Oxfam macht Europa für den Braindrain Marokkos verantwortlich
Eine neue Oxfam-Publikation zeigt mit dem Finger auf die Handelspolitik der Europäischen Union. Diese Politik, die als „unfair, inkohärent und kontraproduktiv“ beurteilt wurde, hat zum Verlust von Arbeitsplätzen und zur Abwanderung von Fachkräften geführt und äußerst negative Auswirkungen auf die am stärksten gefährdeten Bevölkerungsgruppen in der nordafrikanischen Region, insbesondere in Marokko und Tunesien, gehabt, so die NGO.
In einem Bericht mit dem Titel „Deep Disharmony: the European Union’s migration and economic policies towards North Africa“ (Tiefe Disharmonie: die Migrations- und Wirtschaftspolitik der Europäischen Union gegenüber Nordafrika) erklärte die internationale Organisation, dass die Außenpolitik der Europäischen Union „unfair und inkonsequent ist und die Länder in der Region betrifft“. Der Bericht, auch bekannt als „Intrinsically Inconsistent“, wurde kürzlich von Oxfam veröffentlicht. Sie nimmt die Untersuchung der Auswirkungen von zwei Jahrzehnten asymmetrischer Handels- und Migrationsverhandlungen zwischen der Europäischen Union und Nordafrika, insbesondere in unserem Land und Tunesien, auf sich. Der Bericht kommt zu dem Schluss, dass diese „schädliche“ europäische Politik die lokale Bevölkerung ihrer Lebensgrundlagen und wirtschaftlichen Möglichkeiten beraubt und sie zur Migration, insbesondere nach Europa, gedrängt hat, während sie gleichzeitig verhindert hat, dass diese Migration stattfindet.

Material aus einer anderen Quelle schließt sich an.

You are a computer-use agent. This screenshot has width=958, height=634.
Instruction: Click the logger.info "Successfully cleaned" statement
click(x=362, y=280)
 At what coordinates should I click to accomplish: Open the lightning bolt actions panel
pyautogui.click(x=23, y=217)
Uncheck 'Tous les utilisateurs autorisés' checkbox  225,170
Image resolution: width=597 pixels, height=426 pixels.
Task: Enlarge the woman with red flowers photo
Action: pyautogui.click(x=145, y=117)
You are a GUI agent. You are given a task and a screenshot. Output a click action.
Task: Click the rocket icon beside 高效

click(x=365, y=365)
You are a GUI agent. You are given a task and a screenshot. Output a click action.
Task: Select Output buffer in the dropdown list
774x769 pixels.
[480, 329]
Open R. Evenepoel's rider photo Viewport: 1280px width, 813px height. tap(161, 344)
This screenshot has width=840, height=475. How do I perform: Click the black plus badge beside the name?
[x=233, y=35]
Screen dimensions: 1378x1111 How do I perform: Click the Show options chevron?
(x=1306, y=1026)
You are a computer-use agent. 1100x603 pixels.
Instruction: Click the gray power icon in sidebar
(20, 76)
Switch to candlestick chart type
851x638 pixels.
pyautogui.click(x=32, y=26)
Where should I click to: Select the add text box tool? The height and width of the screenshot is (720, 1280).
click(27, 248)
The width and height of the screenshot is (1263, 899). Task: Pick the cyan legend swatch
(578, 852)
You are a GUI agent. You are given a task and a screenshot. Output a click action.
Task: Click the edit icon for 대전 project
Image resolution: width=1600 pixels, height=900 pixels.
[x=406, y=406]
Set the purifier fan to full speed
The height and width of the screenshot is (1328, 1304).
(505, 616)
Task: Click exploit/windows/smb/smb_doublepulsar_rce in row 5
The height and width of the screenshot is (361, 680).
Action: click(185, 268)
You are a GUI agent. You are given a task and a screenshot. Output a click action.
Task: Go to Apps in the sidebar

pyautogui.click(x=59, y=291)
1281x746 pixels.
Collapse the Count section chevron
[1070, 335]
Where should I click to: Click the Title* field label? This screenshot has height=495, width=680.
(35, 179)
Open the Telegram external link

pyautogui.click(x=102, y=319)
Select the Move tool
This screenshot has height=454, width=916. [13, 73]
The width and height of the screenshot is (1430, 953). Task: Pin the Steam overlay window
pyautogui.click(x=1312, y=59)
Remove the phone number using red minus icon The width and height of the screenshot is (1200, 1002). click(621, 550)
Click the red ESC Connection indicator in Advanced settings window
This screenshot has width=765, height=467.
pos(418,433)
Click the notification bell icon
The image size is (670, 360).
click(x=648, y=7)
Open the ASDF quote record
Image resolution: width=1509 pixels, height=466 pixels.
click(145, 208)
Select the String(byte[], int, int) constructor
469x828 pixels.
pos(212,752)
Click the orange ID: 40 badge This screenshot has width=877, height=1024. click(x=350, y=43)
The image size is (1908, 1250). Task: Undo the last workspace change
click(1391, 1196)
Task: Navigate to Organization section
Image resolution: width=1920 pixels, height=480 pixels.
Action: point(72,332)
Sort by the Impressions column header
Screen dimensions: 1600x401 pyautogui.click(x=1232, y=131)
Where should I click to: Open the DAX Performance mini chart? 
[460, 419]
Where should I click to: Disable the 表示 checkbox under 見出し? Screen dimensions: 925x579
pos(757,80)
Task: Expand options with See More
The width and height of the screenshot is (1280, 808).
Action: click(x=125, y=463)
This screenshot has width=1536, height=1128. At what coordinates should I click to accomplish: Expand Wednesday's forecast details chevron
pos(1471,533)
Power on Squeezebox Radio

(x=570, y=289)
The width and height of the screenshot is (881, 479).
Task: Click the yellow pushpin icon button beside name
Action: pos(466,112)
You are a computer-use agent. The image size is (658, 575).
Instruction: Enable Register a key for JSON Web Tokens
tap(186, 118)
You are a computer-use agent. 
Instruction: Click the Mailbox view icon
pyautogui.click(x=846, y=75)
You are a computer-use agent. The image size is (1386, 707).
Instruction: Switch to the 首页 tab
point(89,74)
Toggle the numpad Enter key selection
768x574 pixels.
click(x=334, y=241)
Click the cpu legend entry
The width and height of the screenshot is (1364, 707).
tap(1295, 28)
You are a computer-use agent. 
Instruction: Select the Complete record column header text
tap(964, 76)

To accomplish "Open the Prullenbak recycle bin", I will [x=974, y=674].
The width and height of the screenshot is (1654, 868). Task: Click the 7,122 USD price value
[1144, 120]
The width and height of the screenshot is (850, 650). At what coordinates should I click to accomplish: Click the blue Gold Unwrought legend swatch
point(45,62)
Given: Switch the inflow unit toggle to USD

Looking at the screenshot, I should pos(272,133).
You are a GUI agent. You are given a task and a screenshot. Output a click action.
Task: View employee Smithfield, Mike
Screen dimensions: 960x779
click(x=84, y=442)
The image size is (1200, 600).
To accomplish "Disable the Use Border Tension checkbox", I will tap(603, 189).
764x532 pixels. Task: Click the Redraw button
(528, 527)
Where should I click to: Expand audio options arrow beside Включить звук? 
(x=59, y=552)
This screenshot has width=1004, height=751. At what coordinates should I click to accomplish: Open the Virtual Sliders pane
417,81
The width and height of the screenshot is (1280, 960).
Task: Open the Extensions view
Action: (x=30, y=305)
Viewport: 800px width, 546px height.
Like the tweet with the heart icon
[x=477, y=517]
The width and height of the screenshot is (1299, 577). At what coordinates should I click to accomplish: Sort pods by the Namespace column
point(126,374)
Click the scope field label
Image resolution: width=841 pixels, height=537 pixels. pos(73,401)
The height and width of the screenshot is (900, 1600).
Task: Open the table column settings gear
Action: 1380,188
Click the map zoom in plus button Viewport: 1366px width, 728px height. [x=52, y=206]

Dem Bericht zufolge konzentriert sich die Politik Europas gegenüber Nordafrika, insbesondere Marokko und Tunesien, auf ein erstes Programm der Handelsliberalisierung durch Freihandelsabkommen. Auf einer zweiten Agenda versucht sie, die Einwanderung zu reduzieren, sei es im Zusammenhang mit regulärer oder irregulärer Migration.
Nach Ansicht von Oxfam waren die beiden Tagesordnungen oft nicht kohärent. Der Bericht der internationalen Organisation, die sich mit Fragen der globalen Armut, Gerechtigkeit und Gleichheit befasst, forderte eine Neugewichtung der Einwanderungs- und Handelsliberalisierungspolitik, als die Verhandlungen über das Umfassende und Integrale Freihandelsabkommen (CEFTA), die wegen der Coronavirus-Pandemie vorübergehend ausgesetzt worden waren, wieder aufgenommen wurden. Nabil Abdo, der regionalpolitische Berater von Oxfam für den Nahen Osten und Nordafrika, sagt: „Zwanzig Jahre politischer Inkohärenz haben den ärmsten und verletzlichsten Gruppen in Nordafrika enormen Schaden zugefügt.
Für ihn haben die interdependenten Handels- und Migrationspolitiken der EU zwar gemischte Folgen gehabt, aber die menschlichen und sozialen Kosten sind klar. Diese Abkommen kommen der Europäischen Union zum Nachteil der Marokkaner und Tunesier zugute. „Die Coronavirus-Pandemie zeigt mehr denn je, dass beide Länder eine Handelspolitik brauchen, die sich zu ihren Gunsten auswirkt“, fügt Nabil Abdo hinzu, der argumentiert, dass Handels- und Migrationspolitik neu ausbalanciert werden müssen, wenn die Verhandlungen über das Umfassende Freihandelsabkommen (CEFTA) wieder aufgenommen werden.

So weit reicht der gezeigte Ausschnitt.